[jefftk]

The network layer can already be used for tracking in multiple ways, including HTTPS sessions, ETags, and cached files with identifiers. When browsers partition the network layer they need to partition connection state as well, which includes QUIC/HTTP3 state. Safari already does this, and it looks to me like Chrome and Firefox are doing it too: https://www.jefftk.com/p/shared-cache-is-going-away

(Disclosure: I work on ads at Google, speaking only for myself)

[ivanblagdan]

Yes, theres other ways to be tracked at the network level, sure. I don't see how that changes the discourse? Beyond the straight technical implications, isn't it concerning that a single company can roll out its own protocol across the server and browser stacks, implicating 7% of web traffic? Would it be more concerning if the same company has certain interest in improving its tracking and data collection capabilities?

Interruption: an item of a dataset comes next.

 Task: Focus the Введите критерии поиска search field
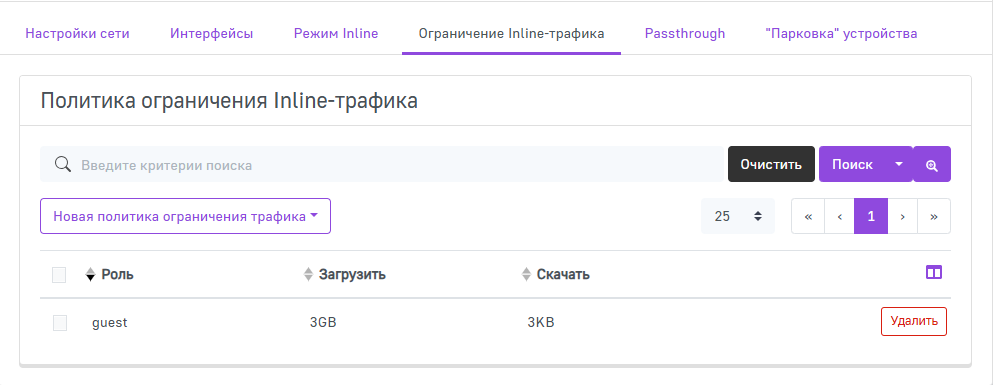(x=382, y=165)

Also, I was expecting to find details around browsers implementing some form of network level partitioning at that link you posted, but failed. Care to spell it out for me?

[jasonhansel]

The issue of using the browser cache to perform timing attacks, which you mentioned in the post above, has been known for two decades: https://sip.cs.princeton.edu/pub/webtiming.pdf

The fix you mentioned (getting rid of shared caching) is discussed in the above article from 2000.

Genuinely surprised this hasn't been fixed earlier.